What is being asked => Start the copy at the line holding "The height and" and continue it exactly through the last line of the entries, leaving out pictures and anything else.

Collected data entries

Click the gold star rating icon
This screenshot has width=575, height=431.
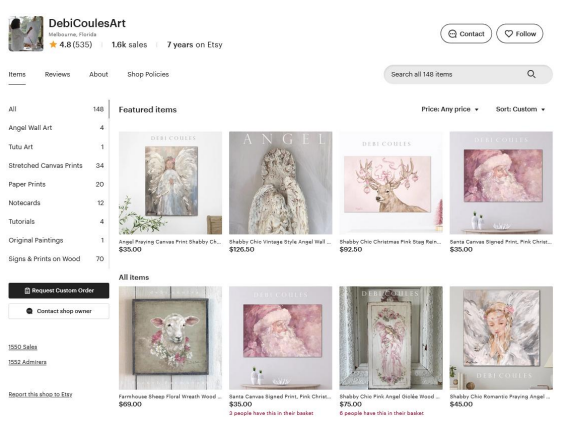tap(53, 44)
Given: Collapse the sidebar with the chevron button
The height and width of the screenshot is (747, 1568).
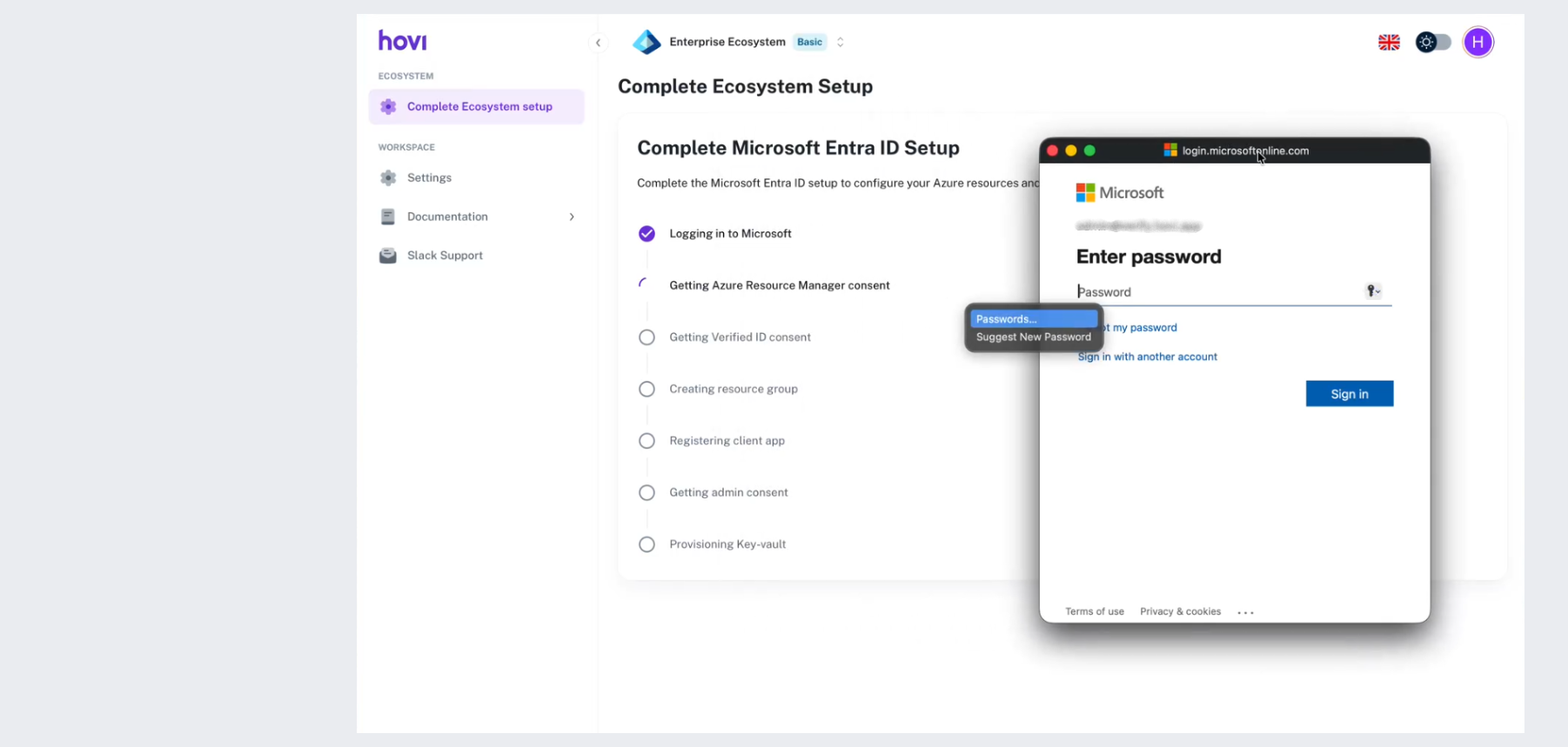Looking at the screenshot, I should coord(598,43).
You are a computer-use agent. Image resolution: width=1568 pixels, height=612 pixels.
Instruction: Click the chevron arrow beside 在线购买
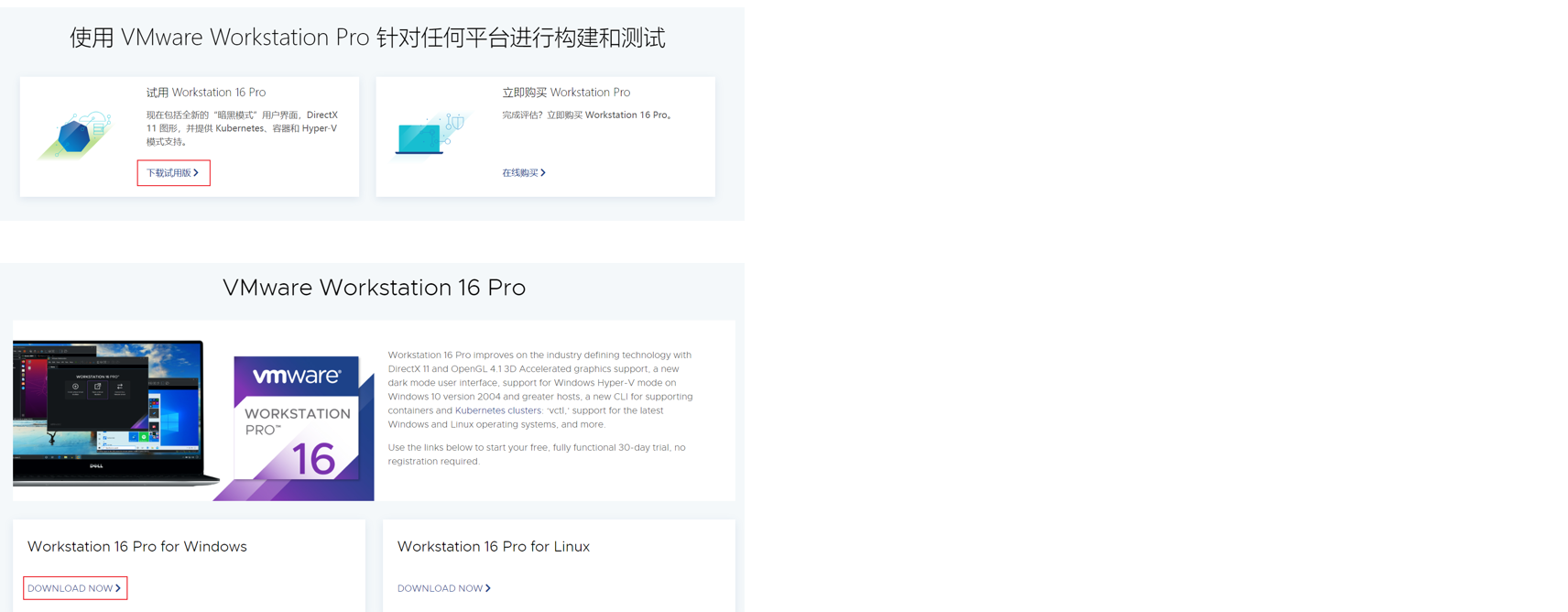543,172
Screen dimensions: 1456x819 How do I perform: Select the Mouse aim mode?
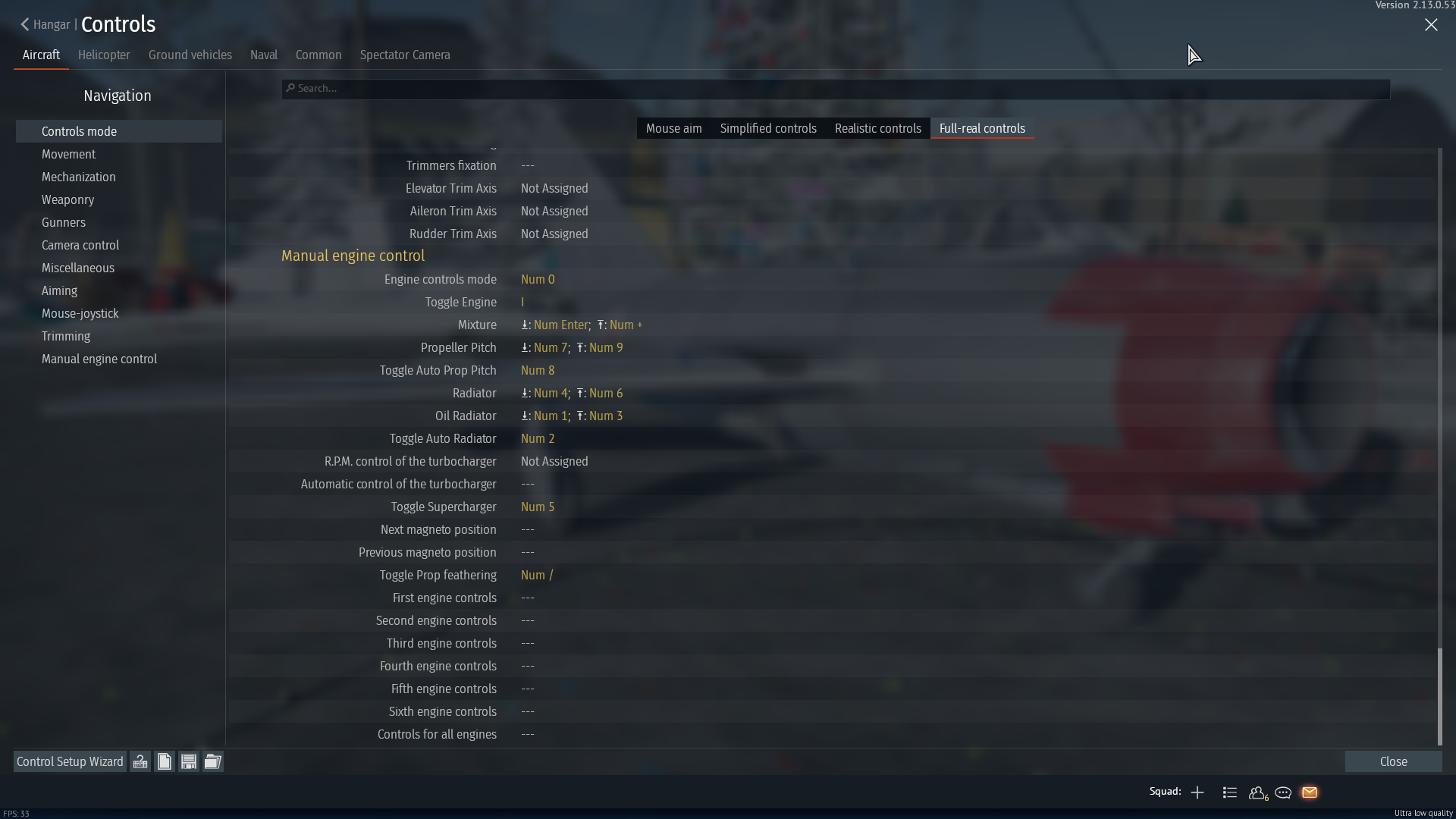(x=674, y=128)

Reply to the exercise =>
The height and width of the screenshot is (747, 1568).
Looking at the screenshot, I should coord(598,43).
You are a computer-use agent. Image resolution: width=1568 pixels, height=612 pixels.
Instruction: Click the chevron arrow beside 在线购买
543,172
Screen dimensions: 1456x819 How do I perform: Select the Mouse aim mode?
(x=674, y=128)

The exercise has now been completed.